### EXERCISE PROMPT
Starting at the line containing "Screen dimensions: 650x448" and ending at the line containing "Open the 'under armour' keyword link", write out those lines again with "keyword" swapped for "search term" and everything else left unchanged.

** Begin DATASET EXCERPTS **

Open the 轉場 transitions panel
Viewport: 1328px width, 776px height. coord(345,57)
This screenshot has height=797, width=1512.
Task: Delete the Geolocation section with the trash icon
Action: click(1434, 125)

** End DATASET EXCERPTS **
** Begin DATASET EXCERPTS **

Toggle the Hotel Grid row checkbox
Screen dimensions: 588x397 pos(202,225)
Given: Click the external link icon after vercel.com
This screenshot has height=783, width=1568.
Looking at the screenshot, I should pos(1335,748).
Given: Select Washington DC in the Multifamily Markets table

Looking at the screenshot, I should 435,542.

** End DATASET EXCERPTS **
** Begin DATASET EXCERPTS **

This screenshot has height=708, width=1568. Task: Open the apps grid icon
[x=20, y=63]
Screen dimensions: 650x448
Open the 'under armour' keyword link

** End DATASET EXCERPTS **

### EXERCISE RESULT
Screen dimensions: 650x448
Open the 'under armour' search term link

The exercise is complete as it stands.